SAK BE INCONTRA IL BORGO..

eventi & iniziative, punto di vista

Ci sono cose che vanno oltre l’organizzazione di eventi artistici o culturali. L’idea di sottrarre alle schermaglie del tempo uno spazio nel cuore del centro storico e di utilizzarlo per esposizioni d’arte non poteva non passare per il dato tangibile che, il borgo medioevale di Brolo è abitato.. L’intento di ridisegnare un luogo non può prescindere dalla conoscenza di quel luogo. Viverlo vuol dire entrare in relazione con i suoi abitanti. Stabilire insomma quella che mi piace chiamare connessione sentimentale;  quel rapporto che cresce un po’ alla volta, e cominciando dagli sguardi,  finisce per intersecare le storie. E allora capita che in una sera di Luglio ci venga voglia di far festa tutti insieme. Due o tre telefonate, un saltino al borgo per stabilire l’ora, qualche chitarra, un po di carne, del vino ..e il gioco è fatto. La promozione sociale è una cosa che si fa col cuore e che spesso regala emozioni impreviste, come quella di ascoltare uno dei ragazzi del borgo, il giovane Faheem, che ci racconta il suo viaggio della speranza fino a Lampedusa. E allora capisci di essere andato oltre una galleria d’arte e ti vien quasi l’impressione che a farsi guardare in tutta la loro perentoria bellezza siano i volti, non più i quadri. E senti che tutti stanno pensando la stessa cosa, anche Faheem.  Per stringere amicizia con lui Facebook non sarebbe servito a nulla, perché Faheem non sta sul libro delle facce. Faheem sta sul libro degli ultimi, degli invisibili, sul libro di quelli a cui tutti chiedono i documenti e mai nessuno ha chiesto: qual è la tua storia? Per avere il privilegio di ascoltarla è bastato starlo a sentire.
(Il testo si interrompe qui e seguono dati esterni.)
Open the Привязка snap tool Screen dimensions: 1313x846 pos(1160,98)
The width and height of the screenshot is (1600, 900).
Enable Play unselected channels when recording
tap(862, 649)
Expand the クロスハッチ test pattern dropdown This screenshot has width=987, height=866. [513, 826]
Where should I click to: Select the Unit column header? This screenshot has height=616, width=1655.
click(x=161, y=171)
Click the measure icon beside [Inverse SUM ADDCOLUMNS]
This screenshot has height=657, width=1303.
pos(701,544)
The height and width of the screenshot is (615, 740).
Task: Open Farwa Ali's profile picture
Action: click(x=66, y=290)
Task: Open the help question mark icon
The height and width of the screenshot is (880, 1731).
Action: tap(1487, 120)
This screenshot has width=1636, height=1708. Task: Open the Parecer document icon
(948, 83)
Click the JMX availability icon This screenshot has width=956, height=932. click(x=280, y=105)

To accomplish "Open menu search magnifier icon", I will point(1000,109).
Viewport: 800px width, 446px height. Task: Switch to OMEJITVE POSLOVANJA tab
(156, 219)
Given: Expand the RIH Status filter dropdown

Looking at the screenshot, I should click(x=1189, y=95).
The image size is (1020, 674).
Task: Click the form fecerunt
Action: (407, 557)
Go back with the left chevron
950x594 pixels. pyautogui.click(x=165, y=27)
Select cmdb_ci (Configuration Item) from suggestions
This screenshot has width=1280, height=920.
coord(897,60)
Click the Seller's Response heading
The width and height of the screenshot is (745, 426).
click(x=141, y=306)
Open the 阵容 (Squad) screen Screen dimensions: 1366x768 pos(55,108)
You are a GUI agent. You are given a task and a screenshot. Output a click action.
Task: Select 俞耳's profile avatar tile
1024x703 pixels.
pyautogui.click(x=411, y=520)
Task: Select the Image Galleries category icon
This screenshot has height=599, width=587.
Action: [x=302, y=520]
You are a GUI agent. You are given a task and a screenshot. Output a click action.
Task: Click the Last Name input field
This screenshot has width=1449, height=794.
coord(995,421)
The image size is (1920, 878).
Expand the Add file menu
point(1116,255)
La serata è stata di quelle che restano nella memoria. Trascorsa tra risate e vino si è conclusa a tarda notte ed è stata allietata da Gabriele, Davide & co. che con chitarre e percussioni hanno proposto un repertorio che spaziava dalla musica siciliana d’autore, ai canti alpini per arrivare a Modugno, Dalla e De Gregori, passando per la musica italiana anni 20 e 30.

Che dire? Forse qualcuno dirà che tutto questo non serve a nulla..e magari è anche vero;  la nostra felicità è legata agli occhi sorridenti di una signora di 80 anni che ci dice “era tanto che non mi divertivo così, la settimana prossima lo rifacciamo?”

 …se non altro, è un modo diverso per tentare di uccidere la solitudine.